September 18, 2015
There’s no getting round it; at the core of designing a fantastic customer experience is customer engagement. You may know your business, and you may know your business’ view of your customers, but unless you’re working with customers directly you’re not going to get a clear view of what they truly think and feel. And so you won’t know what it really will take to create a great experience for them.
Understanding customer behaviour in context is critical; there are many tools to help with this, from shadowing and guerrilla testing to Lego serious play and co-design. The tools are designed to be enjoyable, collaborative — this is what it takes to be productive. In fact, once you’ve been involved in a few sessions with customers you may well start creating your own tools.
Unlike quantitative research, the insights that are needed to create good customer experiences are more focused on how the experience feels. What is the customer’s emotional state at different points in their experience with your brand?
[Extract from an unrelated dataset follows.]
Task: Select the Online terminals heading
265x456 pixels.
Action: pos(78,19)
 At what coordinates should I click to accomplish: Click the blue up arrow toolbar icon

What are they thinking, what motivates them? Answering these questions requires getting deeper insight from a smaller group of people; it’s about quality not quantity.
Empathy is critical in truly understanding where the problem lies. What is causing pain, stress, resentment, frustration; and what can cause joy, pleasure, affection, attachment? Identifying the right problem means that you have the best chance possible of getting a great solution.
Understanding through empathy with customers means you can make clear-headed and informed decisions about what actions needs to be taken. It reduces risk considerably. It also helps to convince peers and stakeholders; it’s difficult to argue with the customer.
Insight gleaned about what works and what doesn’t for your customers is used to inform, underpin and inspire the ideal experience you design for them. What you find out will unlock new concepts and paths that will lead you to innovative and creative ideas that ultimately will be the differentiators between you and your competitors (in your customer’s eyes).
Quickly create prototypes and hypotheses that you can then take out and show to customers — they’ll soon tell you if you’re onto something or not. If not, then at least you haven’t invested much, and you’ve learned a lot.
Working collaboratively with both customers and internal stakeholders has many benefits. The first is that inspired ideas can come out of the blue from the most unexpected sources. It could be that guy from the dev team; it could be an excitable customer; it might even be Dave from HR.
The point is that collaboration enables us to quickly get all the ideas out on the table, discard the (many) bad or unworkable ones and move onto the good ones. This is the basis of vertical innovation.
Good experiences are designed by using iterative processes. The principles behind this come from product and software design; get something that is just good enough out there, and iterate it to perfection. If you wait for perfection, you’ll miss the moment. This is where the concept of Beta comes in handy.
Think about what you are doing as a service, not project. From a service position you’ll then be thinking about it as a something that evolves over time through a process of continuous improvement (based on customer insight of course), not fire-and-forget.
Although a good set of brand guidelines are important, the thing that’s really going to get your product or service noticed is the experience. There are some fairly awful brand names and logos out there that are hugely successful because of the value they provide to customers through their experience. Focusing on the customer experience should be at the core of your marketing strategy.
Many organisations are looking to transform; the nature of the world today demands it. And there is a growing need for transformation that has global reach, resonating with customers on a local scale. But transformation can’t be an objective in itself because it becomes an internalised function, an echo chamber for the organisation — and doomed to failure.
Happily we have the solution, and it won’t surprise you: If you want to transform then focus on designing great experiences for your customers. The organisation then has to transform in order to deliver these; in short, there is a really good reason to transform. Change is then a byproduct of creating experience. It’s remarkably effective.